## The task
The response must be the exact lines from the line holding "Task: Open external" through the end of the entries, with no pictures and nothing else.

## Dataset entries
◆ ◆ ◆
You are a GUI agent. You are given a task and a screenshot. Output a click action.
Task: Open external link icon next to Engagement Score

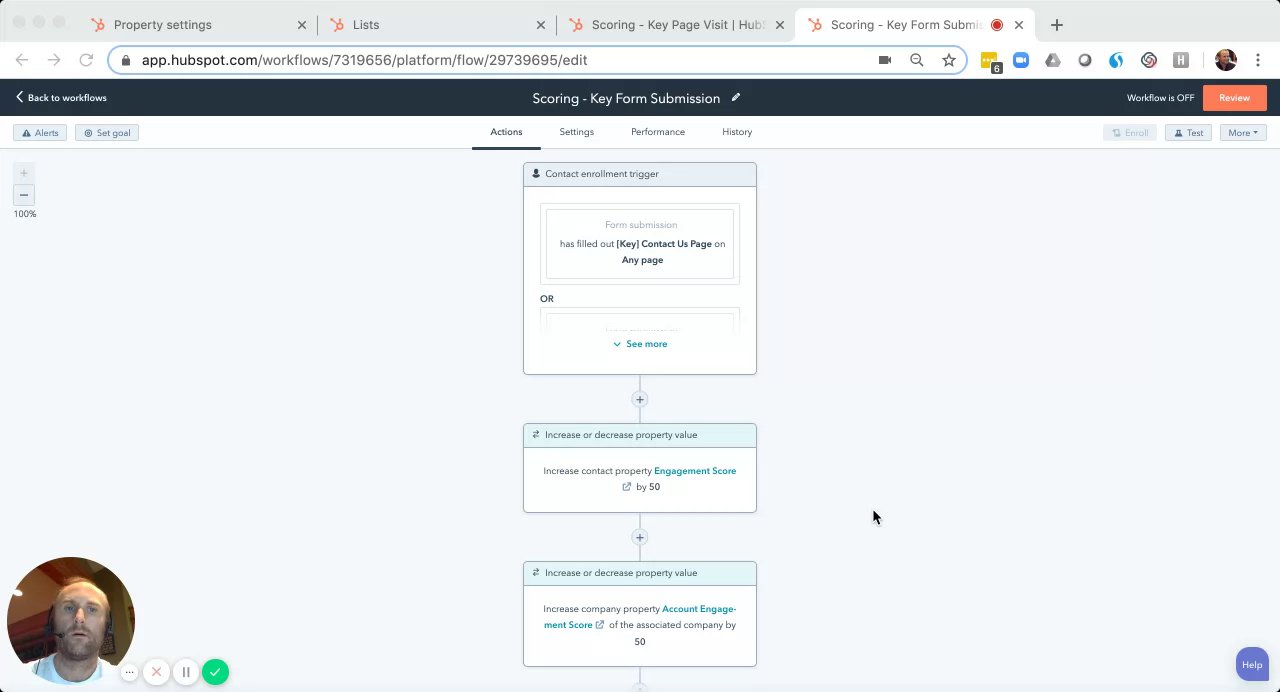tap(627, 487)
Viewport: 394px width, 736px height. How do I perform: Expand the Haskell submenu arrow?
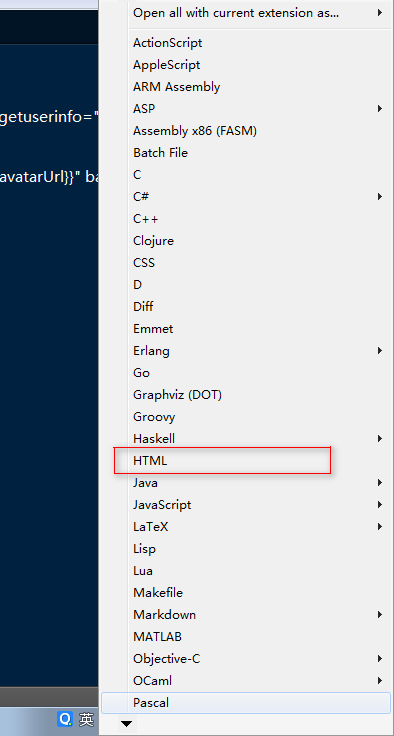click(380, 439)
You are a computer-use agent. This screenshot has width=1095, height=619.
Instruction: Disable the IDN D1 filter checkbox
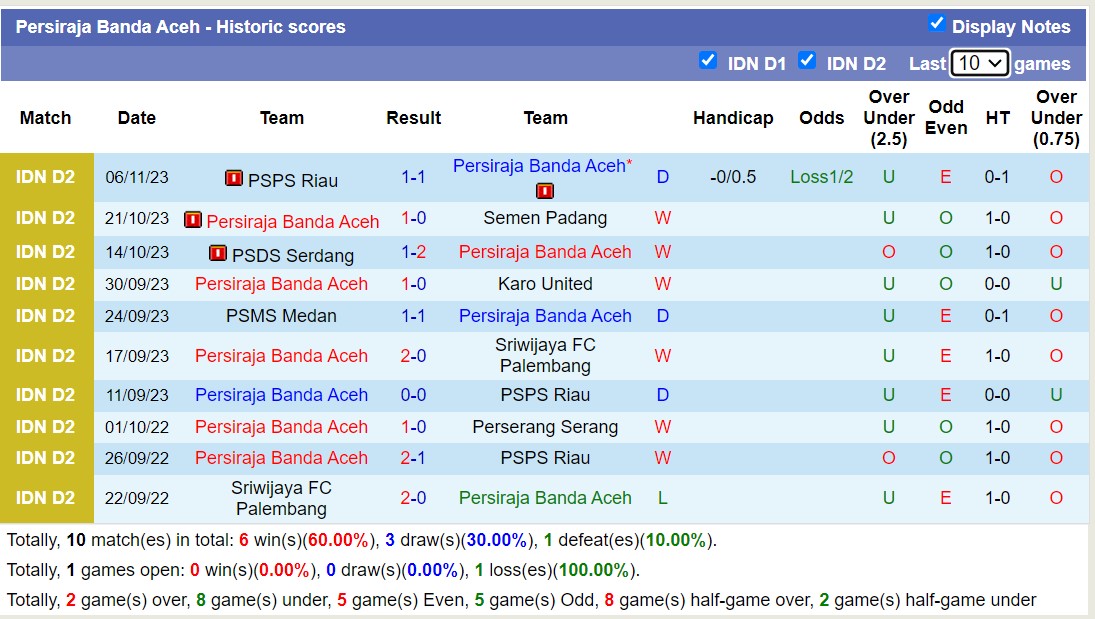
◆ ◆ ◆
## Result of the exercise
Task: Open external link icon next to Engagement Score

tap(627, 487)
Viewport: 394px width, 736px height. How do I perform: Expand the Haskell submenu arrow?
click(380, 439)
You are a computer-use agent. This screenshot has width=1095, height=619.
Instruction: Disable the IDN D1 filter checkbox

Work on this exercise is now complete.